* **The problem**:
Count the lines in the records below that contain the string "label", matching case exactly, and reply with the number alone.

:: Data shown ::

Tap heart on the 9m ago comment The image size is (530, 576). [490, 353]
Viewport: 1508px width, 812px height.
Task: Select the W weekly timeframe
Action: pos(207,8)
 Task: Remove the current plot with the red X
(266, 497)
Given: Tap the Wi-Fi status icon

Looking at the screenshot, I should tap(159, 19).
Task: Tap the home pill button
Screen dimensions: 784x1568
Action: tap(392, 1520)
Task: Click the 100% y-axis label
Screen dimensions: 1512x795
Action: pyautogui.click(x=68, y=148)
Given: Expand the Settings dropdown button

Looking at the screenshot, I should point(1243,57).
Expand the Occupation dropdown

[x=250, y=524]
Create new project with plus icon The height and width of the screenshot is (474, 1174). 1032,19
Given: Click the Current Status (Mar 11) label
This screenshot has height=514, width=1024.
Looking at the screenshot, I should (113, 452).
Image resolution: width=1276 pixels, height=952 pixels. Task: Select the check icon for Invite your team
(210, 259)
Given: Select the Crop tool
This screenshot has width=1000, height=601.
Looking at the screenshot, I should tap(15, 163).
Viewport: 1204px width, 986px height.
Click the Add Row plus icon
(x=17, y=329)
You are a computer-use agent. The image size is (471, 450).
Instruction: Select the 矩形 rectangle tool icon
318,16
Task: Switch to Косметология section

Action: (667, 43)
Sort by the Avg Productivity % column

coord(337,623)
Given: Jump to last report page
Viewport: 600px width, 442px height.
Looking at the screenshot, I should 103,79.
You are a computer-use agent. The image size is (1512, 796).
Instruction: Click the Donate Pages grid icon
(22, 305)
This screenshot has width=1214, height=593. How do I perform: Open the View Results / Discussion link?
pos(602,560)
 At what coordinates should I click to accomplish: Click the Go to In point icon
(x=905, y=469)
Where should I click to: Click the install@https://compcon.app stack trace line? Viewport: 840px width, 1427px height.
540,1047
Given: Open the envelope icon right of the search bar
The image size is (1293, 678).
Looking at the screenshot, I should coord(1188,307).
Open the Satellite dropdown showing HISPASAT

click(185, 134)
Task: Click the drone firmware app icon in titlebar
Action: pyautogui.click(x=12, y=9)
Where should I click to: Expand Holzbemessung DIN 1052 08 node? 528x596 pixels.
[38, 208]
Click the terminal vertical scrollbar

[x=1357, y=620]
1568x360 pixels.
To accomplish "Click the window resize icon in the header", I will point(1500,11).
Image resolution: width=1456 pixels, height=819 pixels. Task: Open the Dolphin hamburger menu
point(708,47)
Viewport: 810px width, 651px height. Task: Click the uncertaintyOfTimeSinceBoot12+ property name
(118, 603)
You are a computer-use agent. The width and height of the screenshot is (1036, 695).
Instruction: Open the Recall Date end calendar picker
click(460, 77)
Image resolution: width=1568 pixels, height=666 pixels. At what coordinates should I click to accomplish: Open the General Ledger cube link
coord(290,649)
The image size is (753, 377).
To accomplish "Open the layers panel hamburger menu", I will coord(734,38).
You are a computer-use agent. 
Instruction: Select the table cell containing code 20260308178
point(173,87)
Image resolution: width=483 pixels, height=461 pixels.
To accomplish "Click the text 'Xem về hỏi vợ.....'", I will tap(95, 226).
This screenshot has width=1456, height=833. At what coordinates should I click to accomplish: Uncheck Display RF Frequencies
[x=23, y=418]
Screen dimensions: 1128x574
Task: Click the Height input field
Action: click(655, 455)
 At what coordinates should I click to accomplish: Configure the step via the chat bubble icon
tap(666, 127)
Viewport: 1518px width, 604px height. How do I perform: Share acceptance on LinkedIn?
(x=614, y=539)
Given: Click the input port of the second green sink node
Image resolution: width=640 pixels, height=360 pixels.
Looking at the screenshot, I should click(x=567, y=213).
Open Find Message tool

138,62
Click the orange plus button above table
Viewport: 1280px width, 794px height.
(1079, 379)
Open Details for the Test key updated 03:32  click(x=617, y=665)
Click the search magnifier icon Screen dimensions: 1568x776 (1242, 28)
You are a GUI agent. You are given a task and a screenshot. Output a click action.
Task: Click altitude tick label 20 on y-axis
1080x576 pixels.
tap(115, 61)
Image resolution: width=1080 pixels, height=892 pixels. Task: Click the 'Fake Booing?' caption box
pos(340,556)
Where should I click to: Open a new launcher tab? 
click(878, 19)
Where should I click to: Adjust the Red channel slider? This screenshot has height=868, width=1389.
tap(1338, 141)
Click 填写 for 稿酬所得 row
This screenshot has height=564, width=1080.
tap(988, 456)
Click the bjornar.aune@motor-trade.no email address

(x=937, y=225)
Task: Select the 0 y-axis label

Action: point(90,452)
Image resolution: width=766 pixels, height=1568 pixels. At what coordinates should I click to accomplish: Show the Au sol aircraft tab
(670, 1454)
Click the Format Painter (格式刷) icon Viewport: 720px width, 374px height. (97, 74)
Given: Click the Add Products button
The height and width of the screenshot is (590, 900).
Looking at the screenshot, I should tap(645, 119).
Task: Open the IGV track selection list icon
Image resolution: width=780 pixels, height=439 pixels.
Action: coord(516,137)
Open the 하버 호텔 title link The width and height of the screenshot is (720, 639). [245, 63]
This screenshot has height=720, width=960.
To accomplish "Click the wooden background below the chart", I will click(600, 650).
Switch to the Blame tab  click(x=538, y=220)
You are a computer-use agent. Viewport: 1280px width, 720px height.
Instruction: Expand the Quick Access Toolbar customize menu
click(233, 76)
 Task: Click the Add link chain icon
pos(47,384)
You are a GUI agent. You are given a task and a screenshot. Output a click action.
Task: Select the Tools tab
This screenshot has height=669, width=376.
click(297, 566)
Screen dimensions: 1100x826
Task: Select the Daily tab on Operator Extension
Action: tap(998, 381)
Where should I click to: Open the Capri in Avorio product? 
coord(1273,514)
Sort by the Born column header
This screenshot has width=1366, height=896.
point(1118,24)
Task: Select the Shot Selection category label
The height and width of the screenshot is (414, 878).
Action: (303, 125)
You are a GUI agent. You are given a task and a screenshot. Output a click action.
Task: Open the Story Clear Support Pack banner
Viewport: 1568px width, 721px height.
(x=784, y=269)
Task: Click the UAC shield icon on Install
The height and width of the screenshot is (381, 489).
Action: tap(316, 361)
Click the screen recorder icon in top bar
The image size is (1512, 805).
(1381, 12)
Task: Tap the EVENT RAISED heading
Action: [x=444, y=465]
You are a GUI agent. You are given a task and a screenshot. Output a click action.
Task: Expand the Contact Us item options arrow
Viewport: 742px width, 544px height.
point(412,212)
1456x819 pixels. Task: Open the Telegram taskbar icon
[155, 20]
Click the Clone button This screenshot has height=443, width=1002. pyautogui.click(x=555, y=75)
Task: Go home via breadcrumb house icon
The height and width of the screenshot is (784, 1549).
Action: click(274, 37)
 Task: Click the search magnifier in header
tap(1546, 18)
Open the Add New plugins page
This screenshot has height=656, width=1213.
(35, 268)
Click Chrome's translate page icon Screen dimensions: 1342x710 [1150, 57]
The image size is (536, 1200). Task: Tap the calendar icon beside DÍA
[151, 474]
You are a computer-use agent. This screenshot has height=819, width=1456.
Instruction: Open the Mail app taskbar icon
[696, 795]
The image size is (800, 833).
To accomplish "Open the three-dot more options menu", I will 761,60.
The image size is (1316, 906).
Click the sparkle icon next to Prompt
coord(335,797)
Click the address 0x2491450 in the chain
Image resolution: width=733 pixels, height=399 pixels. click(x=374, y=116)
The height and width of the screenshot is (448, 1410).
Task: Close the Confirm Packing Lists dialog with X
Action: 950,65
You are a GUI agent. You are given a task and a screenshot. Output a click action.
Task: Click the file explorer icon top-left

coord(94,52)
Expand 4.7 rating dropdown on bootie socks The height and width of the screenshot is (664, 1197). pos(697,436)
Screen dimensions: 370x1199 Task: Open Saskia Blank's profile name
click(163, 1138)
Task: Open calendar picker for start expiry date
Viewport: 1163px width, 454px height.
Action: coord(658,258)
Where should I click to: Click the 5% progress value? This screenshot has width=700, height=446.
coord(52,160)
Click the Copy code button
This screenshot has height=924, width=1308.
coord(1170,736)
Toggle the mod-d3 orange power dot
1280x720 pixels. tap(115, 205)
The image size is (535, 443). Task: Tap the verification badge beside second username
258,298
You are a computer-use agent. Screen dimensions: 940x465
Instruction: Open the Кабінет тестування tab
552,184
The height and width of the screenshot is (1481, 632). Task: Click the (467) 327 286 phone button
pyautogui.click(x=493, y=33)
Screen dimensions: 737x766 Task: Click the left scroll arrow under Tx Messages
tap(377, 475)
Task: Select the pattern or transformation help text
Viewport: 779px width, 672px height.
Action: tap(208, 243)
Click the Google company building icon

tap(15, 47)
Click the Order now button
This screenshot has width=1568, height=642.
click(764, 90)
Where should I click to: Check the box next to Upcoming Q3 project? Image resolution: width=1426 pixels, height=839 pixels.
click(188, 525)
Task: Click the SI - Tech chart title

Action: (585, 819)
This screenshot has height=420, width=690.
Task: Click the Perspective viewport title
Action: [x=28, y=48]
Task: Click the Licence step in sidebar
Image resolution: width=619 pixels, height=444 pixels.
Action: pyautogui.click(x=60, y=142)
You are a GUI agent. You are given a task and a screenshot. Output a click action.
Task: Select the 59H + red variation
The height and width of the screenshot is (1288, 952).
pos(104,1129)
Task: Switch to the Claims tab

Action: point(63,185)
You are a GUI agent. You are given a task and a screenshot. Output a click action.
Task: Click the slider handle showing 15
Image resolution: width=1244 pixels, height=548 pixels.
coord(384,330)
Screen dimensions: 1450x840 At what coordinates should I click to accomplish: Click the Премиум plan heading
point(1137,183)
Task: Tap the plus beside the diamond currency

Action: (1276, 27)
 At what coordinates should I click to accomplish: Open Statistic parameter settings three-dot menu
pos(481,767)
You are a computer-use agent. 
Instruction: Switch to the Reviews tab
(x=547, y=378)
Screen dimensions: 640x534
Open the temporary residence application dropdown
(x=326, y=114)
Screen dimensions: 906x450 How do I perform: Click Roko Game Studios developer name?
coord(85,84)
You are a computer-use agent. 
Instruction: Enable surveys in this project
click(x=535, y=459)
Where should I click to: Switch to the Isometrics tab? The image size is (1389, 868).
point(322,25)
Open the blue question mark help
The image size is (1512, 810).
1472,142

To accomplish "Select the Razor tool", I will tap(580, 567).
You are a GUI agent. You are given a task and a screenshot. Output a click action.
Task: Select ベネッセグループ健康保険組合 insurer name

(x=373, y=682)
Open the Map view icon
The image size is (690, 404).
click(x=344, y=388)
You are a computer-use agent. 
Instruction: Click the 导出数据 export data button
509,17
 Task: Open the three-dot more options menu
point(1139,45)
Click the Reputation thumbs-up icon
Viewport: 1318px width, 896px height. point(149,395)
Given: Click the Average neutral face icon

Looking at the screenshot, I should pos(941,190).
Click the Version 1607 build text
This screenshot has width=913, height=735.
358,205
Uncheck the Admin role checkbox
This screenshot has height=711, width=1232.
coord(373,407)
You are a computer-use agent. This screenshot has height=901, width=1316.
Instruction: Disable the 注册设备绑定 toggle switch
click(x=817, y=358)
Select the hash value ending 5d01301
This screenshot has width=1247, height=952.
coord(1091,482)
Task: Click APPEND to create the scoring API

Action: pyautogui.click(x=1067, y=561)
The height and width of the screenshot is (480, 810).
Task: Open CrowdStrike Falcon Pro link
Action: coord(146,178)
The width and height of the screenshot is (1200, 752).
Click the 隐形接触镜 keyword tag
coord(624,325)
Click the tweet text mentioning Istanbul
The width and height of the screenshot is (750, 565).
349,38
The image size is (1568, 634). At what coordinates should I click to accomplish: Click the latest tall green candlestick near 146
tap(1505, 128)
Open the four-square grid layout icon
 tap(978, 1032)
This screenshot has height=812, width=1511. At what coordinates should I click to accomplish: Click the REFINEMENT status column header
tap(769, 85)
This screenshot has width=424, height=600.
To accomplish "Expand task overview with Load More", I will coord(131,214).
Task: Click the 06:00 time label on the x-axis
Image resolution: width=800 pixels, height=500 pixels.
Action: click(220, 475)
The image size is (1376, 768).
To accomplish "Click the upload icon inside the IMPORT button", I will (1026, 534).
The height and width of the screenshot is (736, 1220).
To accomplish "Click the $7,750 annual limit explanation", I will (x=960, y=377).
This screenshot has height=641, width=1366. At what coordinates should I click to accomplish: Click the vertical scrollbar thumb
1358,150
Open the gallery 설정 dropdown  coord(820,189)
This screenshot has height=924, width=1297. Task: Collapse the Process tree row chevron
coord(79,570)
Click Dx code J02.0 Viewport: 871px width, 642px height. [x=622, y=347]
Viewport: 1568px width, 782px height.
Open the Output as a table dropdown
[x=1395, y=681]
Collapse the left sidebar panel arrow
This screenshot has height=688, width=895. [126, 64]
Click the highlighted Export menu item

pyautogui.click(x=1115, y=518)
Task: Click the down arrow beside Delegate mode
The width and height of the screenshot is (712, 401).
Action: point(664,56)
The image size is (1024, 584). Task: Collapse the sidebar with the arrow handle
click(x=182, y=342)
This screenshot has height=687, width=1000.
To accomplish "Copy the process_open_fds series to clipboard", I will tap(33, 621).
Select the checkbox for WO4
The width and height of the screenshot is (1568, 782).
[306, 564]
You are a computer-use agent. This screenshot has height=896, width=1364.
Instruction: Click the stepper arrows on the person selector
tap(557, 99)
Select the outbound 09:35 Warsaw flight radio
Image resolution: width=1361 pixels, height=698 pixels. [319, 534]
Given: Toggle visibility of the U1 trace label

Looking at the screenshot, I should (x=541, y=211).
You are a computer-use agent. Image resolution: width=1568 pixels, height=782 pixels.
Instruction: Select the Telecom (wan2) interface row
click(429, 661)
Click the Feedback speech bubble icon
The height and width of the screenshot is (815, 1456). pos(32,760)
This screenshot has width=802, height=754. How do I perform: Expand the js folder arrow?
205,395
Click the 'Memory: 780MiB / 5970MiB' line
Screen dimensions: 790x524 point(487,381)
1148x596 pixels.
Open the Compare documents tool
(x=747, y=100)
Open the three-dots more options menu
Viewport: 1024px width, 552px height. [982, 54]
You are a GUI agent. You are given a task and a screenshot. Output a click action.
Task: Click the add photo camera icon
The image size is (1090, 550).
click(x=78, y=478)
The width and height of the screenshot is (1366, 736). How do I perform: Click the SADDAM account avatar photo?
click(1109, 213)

:::

* **Response**:
7